A dark, imposing creature lurks in the yard next door. Some brazenly claim it’s actually a dog, but no other dog I’ve ever met has his head at my shoulders when standing on all fours. Most Dogs don’t usually pierce fences with golden hollow eyes hovering over charcoal snouts. And dogs don’t usually howl like an entire pack of wolves, with conviction, at random, for no reason. Well, maybe they do; I’ve never owned a dog. But many people with more pedigree than I have all agreed that the neighbors’ breed (whatever it is) must instead be some kind of quarter-horse mix.
Now I do get along with the big ol’ boy ("Crusoe") just fine. Whenever the wind knocks the tarp off my ’88 T-bird, (weekly), he casually stands sentinel while I drag and tug and yank and tuck and cojole the blasted thing into a carefully and further-refined position, thinking THIS time it’s on there for good. He pants contentedly and eagerly awaits a pat on the head, which I give – cautiously. When we moved in, I promptly diverted one of the many coming Lowe’s trips to the grocery instead, picking up a bag of meat-flavored peace offerings. My daughter even feeds them to him - carefully. So we all have sort of a nice understanding. He's a Marmaduke of sorts.
But he does like to remind me who the real top of the local food chain is, via means that successively escalate.
I mean, having a dog nearly look you in the eye (and by means of illustration, I’m a healthy 5’11”) is one thing.
It’s another thing entirely when he brings his Tug-of-War-Chew-Ropey-Toy-Thingy to you and whines for a nice game over the top of the fence, which you oblige with amused gusto… until survival instinct kicks in so that your arm (and if you’re lucky, only just your arm and not your entire fat-ass self) doesn’t go flying over the fence - and you let go.
And it’s a very unnerving thing indeed when a harmless child’s game takes a turn for Darwinism. Like when a beautiful springtime afternoon connives you into letting the child-spawn run free in the yard, while you go find the kickball. You know the tough, multicolored, rubbery kind, slightly larger than a basketball, that you get for two or three bucks at any supermarket this time of year? You find it and decide to dazzle your four-year-old daughter with an awesome display of BEHOLD MY DADDY MIGHT! But in this moment (like always) you instead possess the athletic aptitude of saltines, and rather than line-kicking the ball to your waiting daughter, you drop-kick it with a slice that sails 15 yards sideways into the neighbors’ property instead.
Curses!
This of course upsets your little girl but gets the “Dog” excited about the big mysterious new toy that just came his way. He’s nosing and pawing excitedly and manages to clumsy it into a nearby bush on his side of the fence, back within your reach. Make that rake-assisted reach.

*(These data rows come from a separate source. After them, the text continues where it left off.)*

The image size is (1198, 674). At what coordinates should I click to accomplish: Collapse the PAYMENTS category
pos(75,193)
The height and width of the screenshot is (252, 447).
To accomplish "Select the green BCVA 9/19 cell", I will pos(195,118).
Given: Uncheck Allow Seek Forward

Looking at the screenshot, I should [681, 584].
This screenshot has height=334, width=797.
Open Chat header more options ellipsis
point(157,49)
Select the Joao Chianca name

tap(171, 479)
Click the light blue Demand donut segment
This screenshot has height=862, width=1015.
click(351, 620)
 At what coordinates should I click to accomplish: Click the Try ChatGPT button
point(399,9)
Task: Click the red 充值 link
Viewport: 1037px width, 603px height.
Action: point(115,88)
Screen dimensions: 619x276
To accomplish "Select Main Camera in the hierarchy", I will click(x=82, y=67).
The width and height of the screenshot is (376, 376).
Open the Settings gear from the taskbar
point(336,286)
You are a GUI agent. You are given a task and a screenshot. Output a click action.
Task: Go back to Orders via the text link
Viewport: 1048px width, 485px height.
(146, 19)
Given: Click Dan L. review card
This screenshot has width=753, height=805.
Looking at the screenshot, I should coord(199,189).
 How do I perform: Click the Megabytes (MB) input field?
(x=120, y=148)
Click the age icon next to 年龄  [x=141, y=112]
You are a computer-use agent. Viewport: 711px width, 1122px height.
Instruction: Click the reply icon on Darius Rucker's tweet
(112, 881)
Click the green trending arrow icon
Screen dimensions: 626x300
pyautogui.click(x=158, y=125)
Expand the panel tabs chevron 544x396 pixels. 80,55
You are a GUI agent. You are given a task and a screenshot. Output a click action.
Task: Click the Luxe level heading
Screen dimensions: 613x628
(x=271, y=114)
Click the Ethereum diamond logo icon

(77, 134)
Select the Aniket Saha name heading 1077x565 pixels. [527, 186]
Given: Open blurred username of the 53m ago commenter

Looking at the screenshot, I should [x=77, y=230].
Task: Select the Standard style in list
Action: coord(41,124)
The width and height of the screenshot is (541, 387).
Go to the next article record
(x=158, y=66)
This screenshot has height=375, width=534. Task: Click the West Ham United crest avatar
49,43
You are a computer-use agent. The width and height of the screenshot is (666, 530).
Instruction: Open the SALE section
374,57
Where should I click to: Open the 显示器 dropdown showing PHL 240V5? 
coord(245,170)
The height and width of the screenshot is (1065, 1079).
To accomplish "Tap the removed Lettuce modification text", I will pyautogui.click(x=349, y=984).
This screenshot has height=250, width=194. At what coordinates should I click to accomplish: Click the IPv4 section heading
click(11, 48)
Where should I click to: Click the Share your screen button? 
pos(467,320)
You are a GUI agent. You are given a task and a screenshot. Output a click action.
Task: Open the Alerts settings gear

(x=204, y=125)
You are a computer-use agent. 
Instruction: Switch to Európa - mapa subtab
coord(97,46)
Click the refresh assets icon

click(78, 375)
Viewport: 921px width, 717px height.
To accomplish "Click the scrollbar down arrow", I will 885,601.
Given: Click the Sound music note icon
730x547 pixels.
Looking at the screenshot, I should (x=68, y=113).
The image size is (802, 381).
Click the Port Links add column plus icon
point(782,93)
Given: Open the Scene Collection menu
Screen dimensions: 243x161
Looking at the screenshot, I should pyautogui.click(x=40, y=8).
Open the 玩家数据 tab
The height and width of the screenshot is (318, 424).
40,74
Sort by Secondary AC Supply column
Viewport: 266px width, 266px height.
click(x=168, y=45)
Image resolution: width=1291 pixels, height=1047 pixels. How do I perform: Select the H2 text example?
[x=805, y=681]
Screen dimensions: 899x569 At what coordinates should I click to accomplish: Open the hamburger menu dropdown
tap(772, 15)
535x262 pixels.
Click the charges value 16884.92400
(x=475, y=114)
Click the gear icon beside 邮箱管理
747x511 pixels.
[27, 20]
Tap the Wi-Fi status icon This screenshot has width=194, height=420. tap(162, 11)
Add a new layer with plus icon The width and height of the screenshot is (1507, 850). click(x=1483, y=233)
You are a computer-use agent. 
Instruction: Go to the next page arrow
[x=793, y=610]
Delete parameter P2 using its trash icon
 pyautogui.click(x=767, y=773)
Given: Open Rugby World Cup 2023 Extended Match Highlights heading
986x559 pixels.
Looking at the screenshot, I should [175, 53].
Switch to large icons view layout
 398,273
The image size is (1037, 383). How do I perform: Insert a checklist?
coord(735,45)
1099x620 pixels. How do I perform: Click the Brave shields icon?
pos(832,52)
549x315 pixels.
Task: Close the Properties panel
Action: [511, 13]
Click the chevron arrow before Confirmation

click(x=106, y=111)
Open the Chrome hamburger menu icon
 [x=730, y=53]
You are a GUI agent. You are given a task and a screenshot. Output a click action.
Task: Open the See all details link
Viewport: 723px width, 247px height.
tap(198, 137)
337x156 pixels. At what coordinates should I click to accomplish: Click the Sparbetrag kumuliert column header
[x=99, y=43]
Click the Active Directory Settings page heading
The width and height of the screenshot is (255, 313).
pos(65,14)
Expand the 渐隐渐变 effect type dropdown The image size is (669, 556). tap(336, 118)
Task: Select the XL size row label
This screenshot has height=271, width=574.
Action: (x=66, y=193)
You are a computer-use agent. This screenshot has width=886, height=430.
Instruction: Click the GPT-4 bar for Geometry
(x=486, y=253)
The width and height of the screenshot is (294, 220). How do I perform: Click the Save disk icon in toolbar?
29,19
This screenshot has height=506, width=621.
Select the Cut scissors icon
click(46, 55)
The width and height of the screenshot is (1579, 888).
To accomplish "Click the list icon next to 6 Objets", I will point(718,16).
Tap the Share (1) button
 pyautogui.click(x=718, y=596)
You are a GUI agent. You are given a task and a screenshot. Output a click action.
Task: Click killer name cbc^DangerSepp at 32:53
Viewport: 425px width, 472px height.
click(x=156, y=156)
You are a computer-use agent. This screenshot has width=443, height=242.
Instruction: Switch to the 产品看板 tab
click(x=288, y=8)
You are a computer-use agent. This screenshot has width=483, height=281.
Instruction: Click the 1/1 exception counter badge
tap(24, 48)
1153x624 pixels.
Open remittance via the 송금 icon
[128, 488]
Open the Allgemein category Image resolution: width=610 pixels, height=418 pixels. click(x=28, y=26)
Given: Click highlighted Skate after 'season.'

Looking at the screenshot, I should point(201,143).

Except when you extend the rake to scoop the ball out of the bush into your arm's reach, the Dog manages to get it first and picks it up. With. His. Mouth.
Imagine a dog with a basketball fully ensnared within its jaws. And if that's not disturbing enough, let me ask: is your head bigger than a basketball?
Didn’t think so!
Methinks it’s time to restock the peace-offering stash, just in case. And maybe get some raw bacon just for good measure. I mean, he didn’t actually pop the ball...
...but I'm not signing my girl to a soccer league any time soon...!
If it’s built like a bus, looks like a bus, then it must be a bus... A Greyhound... All we can suggest is don’t make him mad!!!
Madame and her old fool...
I think he brings you the rope toy because you look like the younger brother of his master. I often have to do a double take when I see the two of you walk by.
We were playing Frisbee one day and the same thing happen. Only he brought the Frisbee to the fence. Afterwords, he started growling and was aggravated we weren't playing with him. Bethany is very brave to go to him the way she does. And it's no wonder Beverly is terrified of dogs. Little ponies aren't as big as he is!